NLRB GC Memo Calls For Aggressive Retroactive Make-Whole Remedies Against Employers 

Topics: Court Decisions, Non-Compete and Trade Secrets

Last year, National Labor Relations Board (“NLRB” or “Board”) General Counsel, Jennifer Abruzzo, issued GC Memorandum 23-08 opining that, with some exceptions, the maintenance and enforcement of non-compete agreements violates the National Labor Relations Act (“NLRA” or “Act”). Then last week, she doubled down and issued a new memorandum, GC Memorandum 25-01, encouraging the Board to (i) impose wide-ranging make-whole remedies in the face of non-compete agreements that violate the NLRA, (ii) extend her non-compete rationale to recognize a rebuttable presumption of unlawfulness with respect to so-called “stay-or-pay” agreements (under which an employee agrees to disgorge/recover the cost of a benefit—like a training cost—if they separate from employment before an agreed upon date), and (iii) impose wide-ranging make-whole remedies in the face of stay-or-pay agreements that violate the Act.

Specifically, the General Counsel describes the harms that flow from non-competes as being uniquely “pernicious” and thus encourages the Board to broaden its remedial efforts and order employers to—

  • compensate current employees for the difference in lost compensation where the employee can show they were deprived of a better job opportunity because of a non-compete (simply by showing a preferable vacancy, qualification, and that the non-compete acted as discouragement from applying);
  • compensate former employees for periods of unemployment where the employee can show they were unemployed for longer than they otherwise would have been as a result of the non-compete;
  • compensate former employees for the different experience in accepting a job of lesser compensation in compliance with the non-compete compared to a better-paying job they were dissuaded from taking due to the non-compete; and 
  • compensate former employees for moving-related and retraining-related expenses incurred obtaining employment consistent with the terms of a non-compete provision.
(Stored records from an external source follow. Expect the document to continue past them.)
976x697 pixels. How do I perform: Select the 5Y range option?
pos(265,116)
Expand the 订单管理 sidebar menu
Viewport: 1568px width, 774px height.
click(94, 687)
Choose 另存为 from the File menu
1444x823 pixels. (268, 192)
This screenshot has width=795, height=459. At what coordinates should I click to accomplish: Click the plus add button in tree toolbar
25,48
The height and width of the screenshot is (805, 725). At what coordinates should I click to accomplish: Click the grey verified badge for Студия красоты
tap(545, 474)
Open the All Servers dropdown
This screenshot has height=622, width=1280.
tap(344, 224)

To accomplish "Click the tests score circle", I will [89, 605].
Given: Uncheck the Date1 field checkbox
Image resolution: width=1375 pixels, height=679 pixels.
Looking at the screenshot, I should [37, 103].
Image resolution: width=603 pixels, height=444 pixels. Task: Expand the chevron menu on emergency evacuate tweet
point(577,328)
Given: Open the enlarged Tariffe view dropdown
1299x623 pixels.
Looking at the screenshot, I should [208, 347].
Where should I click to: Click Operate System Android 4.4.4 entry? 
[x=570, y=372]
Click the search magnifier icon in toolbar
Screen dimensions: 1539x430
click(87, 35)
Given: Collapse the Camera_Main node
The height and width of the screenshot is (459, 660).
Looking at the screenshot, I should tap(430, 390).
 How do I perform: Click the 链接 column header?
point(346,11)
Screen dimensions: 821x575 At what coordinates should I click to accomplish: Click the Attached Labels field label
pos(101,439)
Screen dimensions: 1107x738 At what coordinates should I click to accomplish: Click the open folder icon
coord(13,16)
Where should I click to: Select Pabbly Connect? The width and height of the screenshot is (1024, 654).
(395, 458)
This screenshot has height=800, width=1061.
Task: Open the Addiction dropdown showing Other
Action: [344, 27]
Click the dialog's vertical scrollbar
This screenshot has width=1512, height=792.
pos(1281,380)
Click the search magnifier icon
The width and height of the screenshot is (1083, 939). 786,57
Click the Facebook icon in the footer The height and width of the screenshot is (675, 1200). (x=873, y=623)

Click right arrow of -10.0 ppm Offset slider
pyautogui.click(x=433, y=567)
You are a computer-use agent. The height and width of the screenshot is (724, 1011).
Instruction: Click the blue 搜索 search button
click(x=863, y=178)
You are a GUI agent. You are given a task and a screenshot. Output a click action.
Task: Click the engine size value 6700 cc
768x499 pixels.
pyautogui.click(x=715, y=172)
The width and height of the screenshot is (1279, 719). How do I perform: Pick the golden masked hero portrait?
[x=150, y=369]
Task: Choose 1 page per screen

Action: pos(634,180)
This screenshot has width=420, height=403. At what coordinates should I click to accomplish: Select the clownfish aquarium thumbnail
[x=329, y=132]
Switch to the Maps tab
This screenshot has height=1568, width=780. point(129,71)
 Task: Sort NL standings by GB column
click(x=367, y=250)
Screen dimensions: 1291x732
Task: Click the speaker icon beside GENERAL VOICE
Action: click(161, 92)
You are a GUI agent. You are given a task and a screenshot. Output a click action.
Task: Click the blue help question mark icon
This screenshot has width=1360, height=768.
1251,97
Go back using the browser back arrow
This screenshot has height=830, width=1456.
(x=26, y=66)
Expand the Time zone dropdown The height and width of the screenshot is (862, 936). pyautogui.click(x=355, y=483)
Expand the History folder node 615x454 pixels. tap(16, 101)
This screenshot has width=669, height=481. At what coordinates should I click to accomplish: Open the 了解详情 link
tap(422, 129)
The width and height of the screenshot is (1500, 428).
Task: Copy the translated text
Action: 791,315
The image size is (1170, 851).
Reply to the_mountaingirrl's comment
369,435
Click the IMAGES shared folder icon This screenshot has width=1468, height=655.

Scarier still, the memo suggests that “any uncertainty” as to the evidentiary sufficiency supporting a claim for the foregoing remedies should be “resolved in favor of the employee.”

Next, GC Memorandum 25-01 takes aims at stay-or-pay agreements that seek to recoup front-end expenses from early-departing employees, and ultimately describes them as “presumptively unlawful.” The memo advocates that employers may only be permitted to rebut the presumption of unlawfulness by proving both that the stay-or-play provision advances a legitimate business interest (e.g., to recover expenditures when the employee leaves before the employer can reap the anticipated benefit of the expenditure) and that the provision is “narrowly tailored,” which means (i) voluntarily entered into (i.e., optional) in exchange for a benefit, (ii) stating a reasonable and specific repayment amount, (iii) with a reasonable stay period, and (iv) a carve-out for no repayment in the event of involuntary termination.

As with non-competes, GC Memorandum 25-01 similarly advises that the “maintenance of non-voluntary stay-or-pay arrangements” violates the NLRA and “requires a more robust remedy….” For example, “when an employer attempts to collect the purported debt,” in addition to nullifying the debt, “the employer must compensate the employee for any legal fees or any other expenses associated with defending against the employer’s action.”

Further, just like with non-competes, where employees might miss out on more lucrative job prospects because of their existing agreements, “employees must have the opportunity to come forward and demonstrate that they were deprived of better employment opportunities” by their stay-or-pay agreements. Said differently, Abruzzo’s Memorandum encourages the Board to impose the same aggressive, wide-ranging make-whole remedies against employers with stay-or-pay agreements as with non-compete agreements.  

While the Memorandum does suggest granting employers a sixty-day window to cure preexisting stay-or-pay provisions consistent with the parameters outlined in the document (i.e., until December 6, 2024), the office of the General Counsel concludes with an unambiguous warning to employers, “I intend to prosecute preexisting stay-or-pay arrangements that fail the test set forth herein and seek retroactive application, absent extenuating circumstances.”  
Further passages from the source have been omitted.